It’s widely held that the pandemic has exacerbated existing inequalities, including inequalities in healthcare access and treatment. In order to streamline services for more efficient and equitable roll out, innovative new approaches need to be considered – and this is where technology can help.
Over recent years, Healthtech (or medtech as it’s sometimes known) has become a major sub-sector of the UK’s technology industry. Tech Nation statistics indicate the strength of the industry with healhtech attracting massive investment. Over the last five years investment from VC’s totals $7.7 billion. After fintech therefore, Healthtech is the second biggest sub-set of the UK’s tech sector.

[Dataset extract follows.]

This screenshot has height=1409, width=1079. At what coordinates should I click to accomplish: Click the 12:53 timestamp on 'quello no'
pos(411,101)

During the pandemic, the digitalisation of healthcare was further accelerated out of necessity. In the words of Gerard Grech, Chief Executive of Tech Nation: “We are seeing scale-ups making huge leaps that would normally take months or years, in just a few weeks.” From telemedicine and remote patient monitoring to sequencing technology to help viral research – tech has been essential to the health sector’s approach. One successful company is AccuRx which started as a secure software for doctors to text patients with test results and appointment information. When the pandemic hit, the company pivoted quickly – building a new feature for video GP appointments over a single weekend. The number of practises using their services rose from 3,500 to 6,900. Continually evolving, AccruRx has added a digital sharing function and has released a new version for hospitals.

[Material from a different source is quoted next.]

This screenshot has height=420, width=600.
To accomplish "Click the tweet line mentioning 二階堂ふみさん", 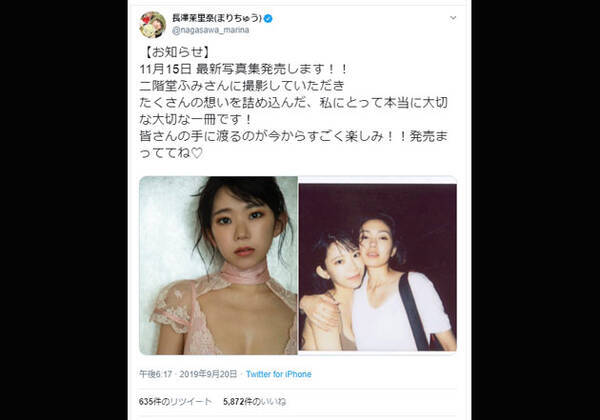I will (242, 86).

Another example is the Essence Group, who claim to have become a key component of government and private efforts to safeguard the elderly during the pandemic. The medtech offers connected smart devices for elderly care, medical settings and home security which allow seniors to live as independently as possible. The list goes on from business support tools and apps for NHS staff and medics to temporary staffing platforms, data analytics and virus mapping.
The question which emerges is to what extent these technologies will remain in use or increase in use as the pandemic subsides. The NHS confederation have recently launched a “reset, not just recovery” programme to explore which aspects of the Covid-19 response should be sustained as we move forward. Some commentators have noted that the “almost complete shift” of services to remote consultations is a great experiment “to monitor the strength and weaknesses of such technologies”. If considered successful, digitalising could allow for a more efficient and more accessible service.
A final key aspect to consider is the role of technology in building resilience. This is a hot debate in healthtech in both general and specific terms. Advocates of wearable technology for instance stress its potential for early detection of future outbreaks. The Institute for Global Change state “frontline workers should be provided with wearables that can detect heart rate and other biomarkers that can indicate illness” . Wearable tech which tracks body temperature and respiratory rate are already commonplace but as items available for consumer purchase from private tech companies rather than as provisions from the health sector. The Global Institute states that wearables “can also be part of a wider positive long-term shift in health care, so that it is more personalised and more precise, and so that individuals have far greater control and understanding of their own physiology and what changes to it mean.”
It is clear that the recovery could be a pivotal time for the Healthtech centre and according to some, an essential opportunity to build back better.